Film review: Hypnotic

Desperate to find his kidnapped daughter, Detective Danny Rourke must battle with not only those around him wanting to control his mind but with the very world he lives in. But where does one world end the other start? 

From director Robert Rodriguez who gave us the beautifully chaotic ‘From Dusk ‘Til Dawn’ and ‘Alita: Battle Angel’ amongst others, comes a mind bending story about what is real and unreal, right and wrong, good and bad. With his 30-year journey as a famously self-taught filmmaker, can Rodriguez apply all that experience (with mostly action-based outings) to something a little more cerebral?
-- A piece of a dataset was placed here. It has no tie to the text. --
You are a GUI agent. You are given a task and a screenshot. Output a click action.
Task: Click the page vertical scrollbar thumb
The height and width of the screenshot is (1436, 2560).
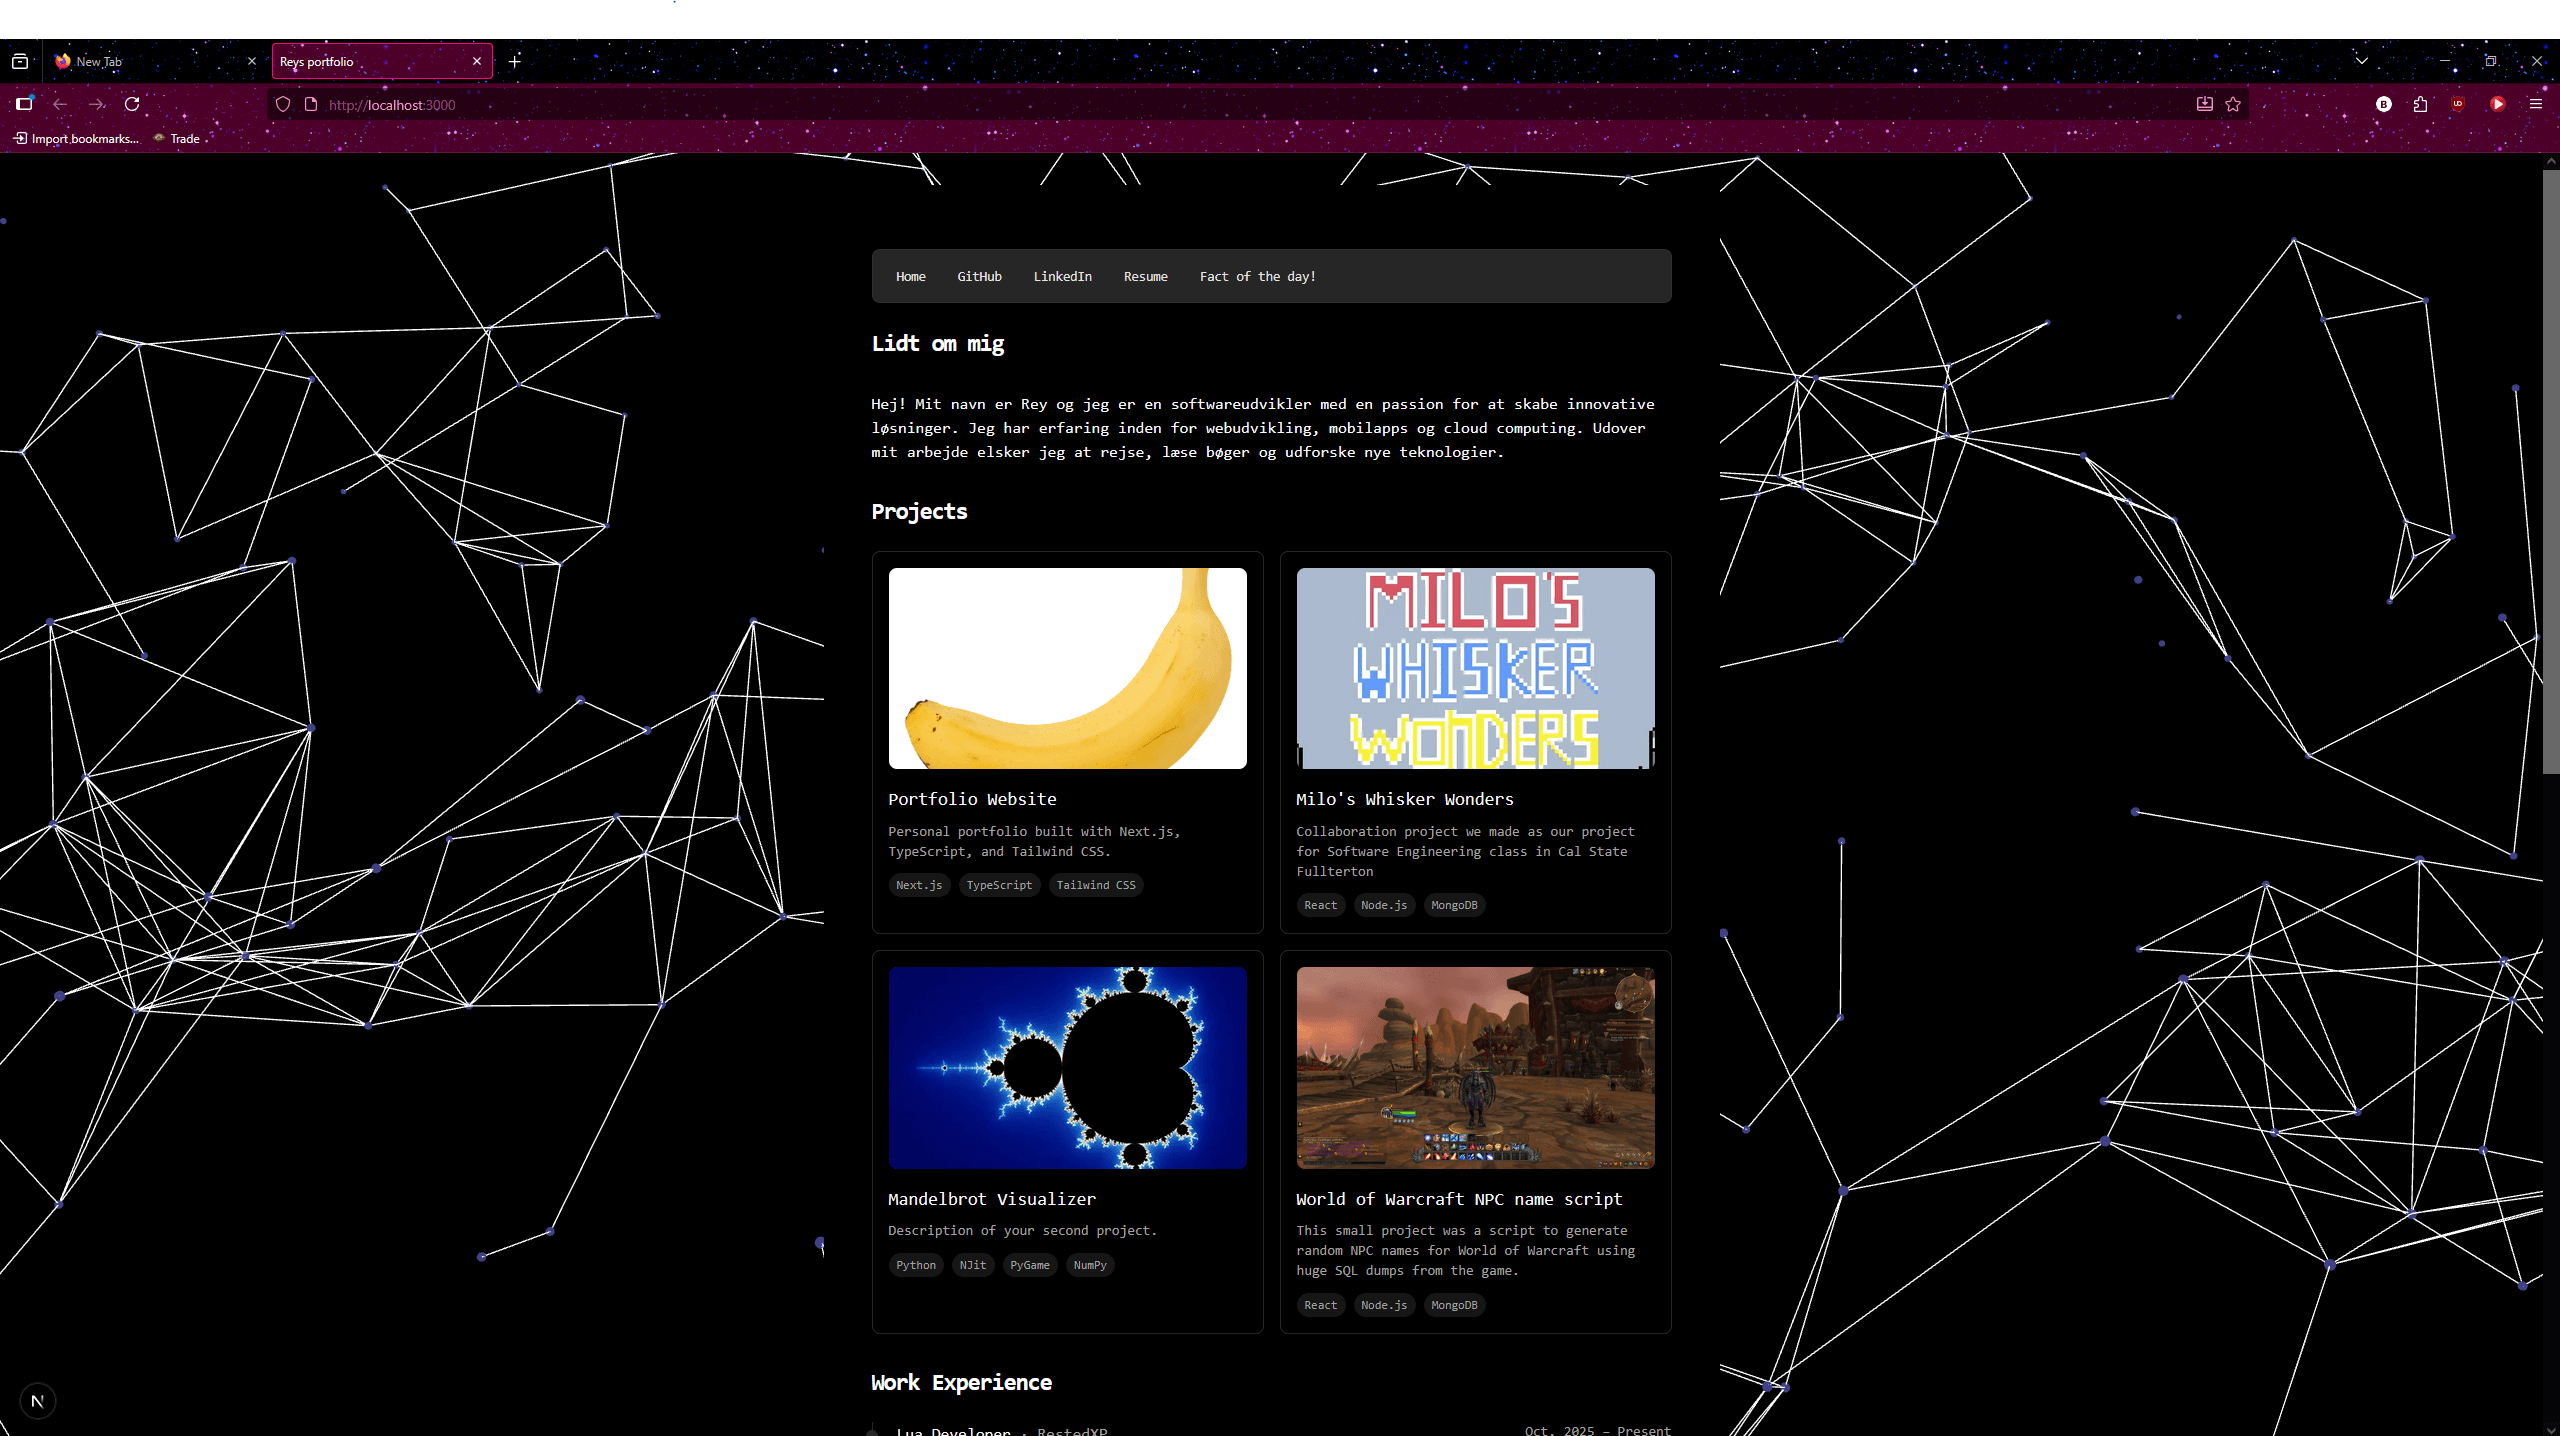pyautogui.click(x=2550, y=470)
Starring Ben Affleck as detective Danny Rourke, a troubled father with a missing daughter, we are thrown quickly into his depressive state of mind after his daughter’s disappearance, as it seems that life is now no longer worth living. But when William Fichtner (Batman, Dark Knight) turns up as the hypnotic mastermind Dellrayne things begin to heat up. Dellrayne is able to control people around him with just a few words to do with as he pleases, namely to steal items from bank vaults belonging to Detective Rourke, but for what cause?


By this point quite early on we are in steady hands, with Affleck and co turning in solid acting performances. But hang on, did someone say hypnosis? And this is where the film is not what it seems. Taking twists and turns, the story speeds up considerably, but this is where the film falls apart a little and my enjoyment lessened. Rodriguez seems to borrow storytelling elements from other successful mind-bending films, like Inception, but they seem oddly out of place. Apparently Rodriguez wrote the screenplay to Hypnotic in 2002, which may explain why his attempt at this genre seems a little… dated?

Speaking of films like Inception, it almost seems like a director like Christopher Nolan, who’s is more adept at dealing with complicated, timelines/narratives, would have been better directing such a film. Although Rodriguez is able to bring the humour here, something we rarely see in a Nolan flick and can make more recent efforts like Tenet seem a little too draining.

With Hypnotic though, a longer runtime to open up the characters further would have worked better rather than trimming for the sake of speed and action. As we get further into the run time of the film, we come to realise we don’t know what we know, leaving us as the audience without a real drive to unravel the complicated plot, feeling like you’re starting back at square one.

To be clear, the ride is fun and rarely drags, but the story is so confused and unfortunately would not be any clearer upon a second viewing. Overall, the sum of the parts are greater than the finished product. With Texas being Rodriguez’s third choice of location after Los Angeles and Toronto, we are back to his trusted back yard where he has succeeded many times before. Unfortunately, here with limited promotional trailers – even with a decent budget of $65million, it could have been so much more. A greater push for more clarity to the premise of the film would have avoided the confusion both during and after I left the cinema.